Stated task:
Copy the records below word for word, starting at the line that contains "You are a GUI" and ending at the end of the records. Leave the pictures out of your copy.

Records on locating words and elements
========================

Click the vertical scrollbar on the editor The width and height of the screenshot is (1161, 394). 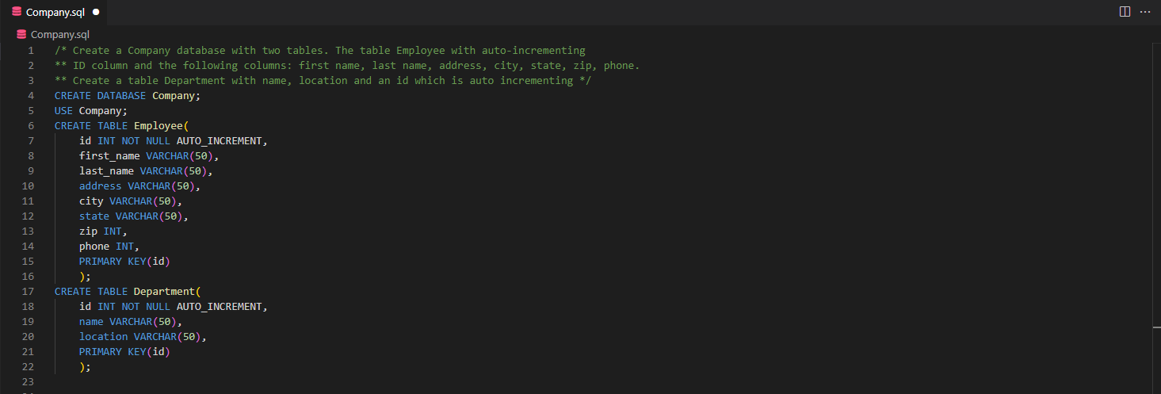[1155, 218]
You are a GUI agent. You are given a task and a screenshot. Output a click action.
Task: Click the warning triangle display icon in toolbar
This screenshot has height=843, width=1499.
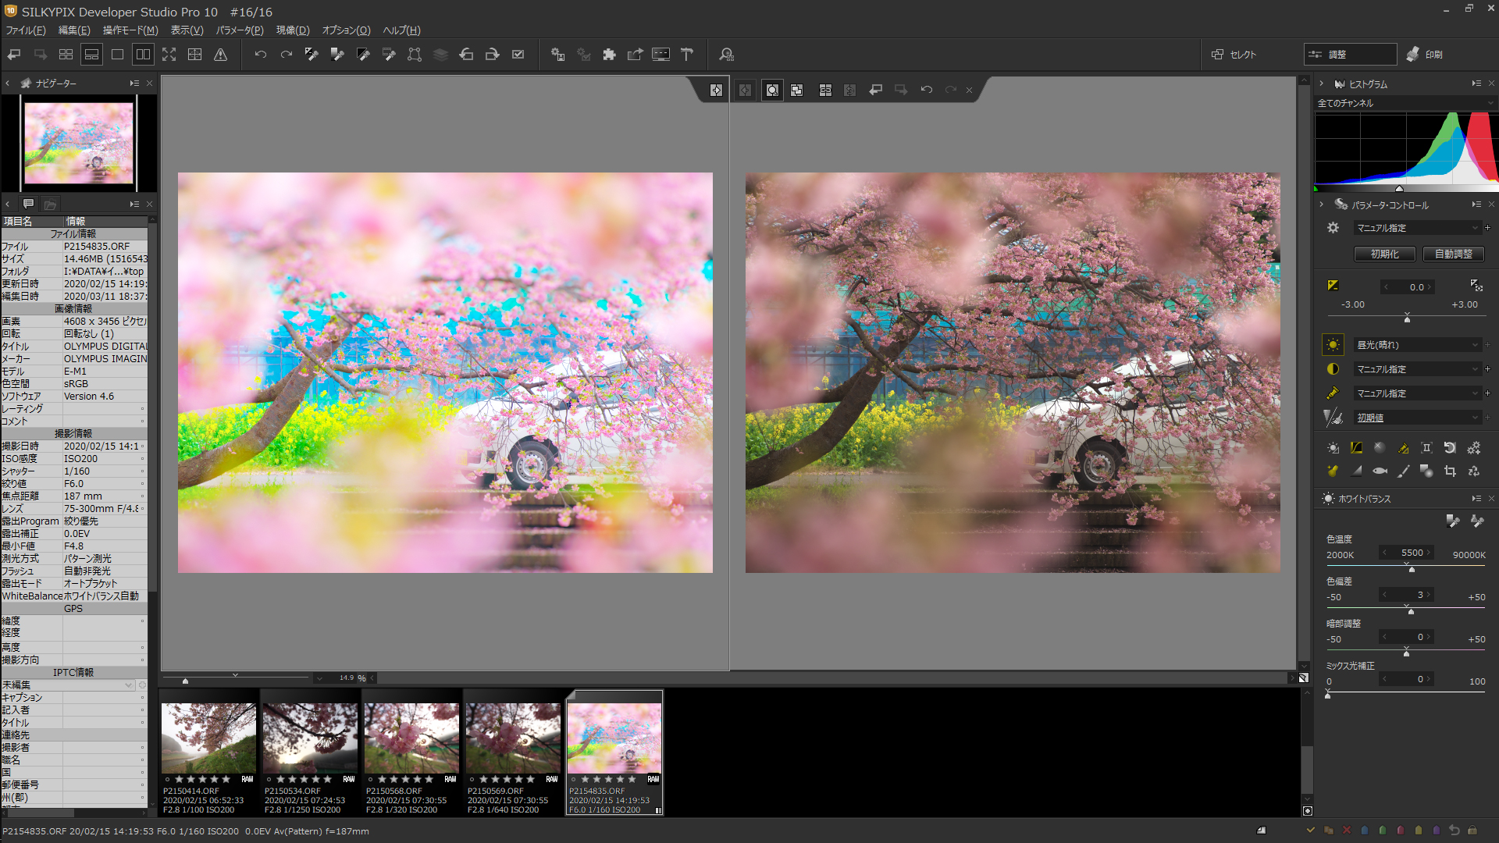point(221,55)
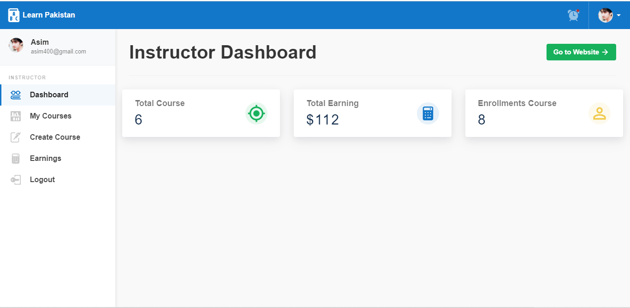The width and height of the screenshot is (630, 308).
Task: Click the Dashboard sidebar icon
Action: [16, 95]
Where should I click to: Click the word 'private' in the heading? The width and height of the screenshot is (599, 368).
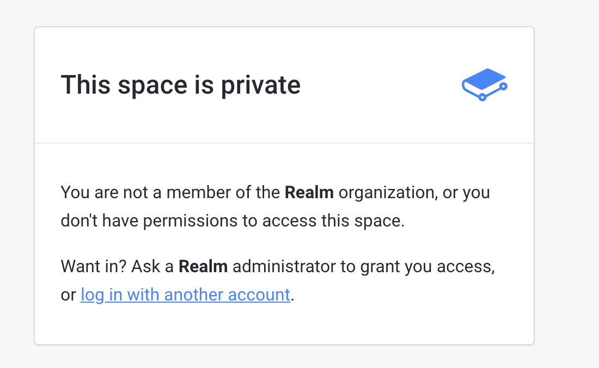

========================

Exercise answer:
You are a GUI agent. You are given a task and a screenshot. Output a click action.
Task: Click the warning triangle display icon in toolbar
This screenshot has height=843, width=1499.
point(221,55)
The width and height of the screenshot is (630, 308).
Task: Click the Dashboard sidebar icon
Action: [16, 95]
Where should I click to: Click the word 'private' in the heading? The width and height of the screenshot is (599, 368).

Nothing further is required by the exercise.